Dataset entries
-*-

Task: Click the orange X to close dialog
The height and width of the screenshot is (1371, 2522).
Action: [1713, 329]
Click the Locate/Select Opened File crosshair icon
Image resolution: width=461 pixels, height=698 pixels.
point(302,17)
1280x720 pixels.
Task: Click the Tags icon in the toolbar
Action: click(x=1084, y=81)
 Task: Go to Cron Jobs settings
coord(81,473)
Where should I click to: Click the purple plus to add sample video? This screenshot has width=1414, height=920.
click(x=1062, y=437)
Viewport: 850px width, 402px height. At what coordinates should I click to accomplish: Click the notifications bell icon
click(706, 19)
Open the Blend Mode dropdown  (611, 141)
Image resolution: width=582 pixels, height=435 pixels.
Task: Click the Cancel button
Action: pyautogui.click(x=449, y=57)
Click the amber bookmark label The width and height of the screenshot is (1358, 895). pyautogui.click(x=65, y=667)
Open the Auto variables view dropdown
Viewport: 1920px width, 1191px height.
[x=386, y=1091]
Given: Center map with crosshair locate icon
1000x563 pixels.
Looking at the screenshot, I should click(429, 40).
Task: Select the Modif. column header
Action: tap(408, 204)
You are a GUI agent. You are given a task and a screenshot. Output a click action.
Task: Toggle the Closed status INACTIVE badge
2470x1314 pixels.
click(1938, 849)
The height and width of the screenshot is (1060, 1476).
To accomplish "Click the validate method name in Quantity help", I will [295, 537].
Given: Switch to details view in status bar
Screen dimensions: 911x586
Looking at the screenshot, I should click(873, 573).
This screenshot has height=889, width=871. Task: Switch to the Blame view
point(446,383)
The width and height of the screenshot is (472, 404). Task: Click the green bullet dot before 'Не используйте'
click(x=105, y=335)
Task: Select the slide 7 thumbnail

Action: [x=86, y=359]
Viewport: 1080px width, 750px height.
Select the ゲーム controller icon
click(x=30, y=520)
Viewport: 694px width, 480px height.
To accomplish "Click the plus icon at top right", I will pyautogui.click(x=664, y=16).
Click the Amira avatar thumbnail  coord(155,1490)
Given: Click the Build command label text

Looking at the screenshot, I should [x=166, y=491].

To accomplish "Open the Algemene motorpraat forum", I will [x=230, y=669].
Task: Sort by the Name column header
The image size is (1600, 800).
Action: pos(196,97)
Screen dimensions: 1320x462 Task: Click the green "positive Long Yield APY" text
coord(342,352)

-*-

Wherever the word "will" appears in a line of the data, copy that line.

» **Task answer**:
To accomplish "Click the validate method name in Quantity help", I will [295, 537].
To accomplish "Click the plus icon at top right", I will pyautogui.click(x=664, y=16).
To accomplish "Open the Algemene motorpraat forum", I will [x=230, y=669].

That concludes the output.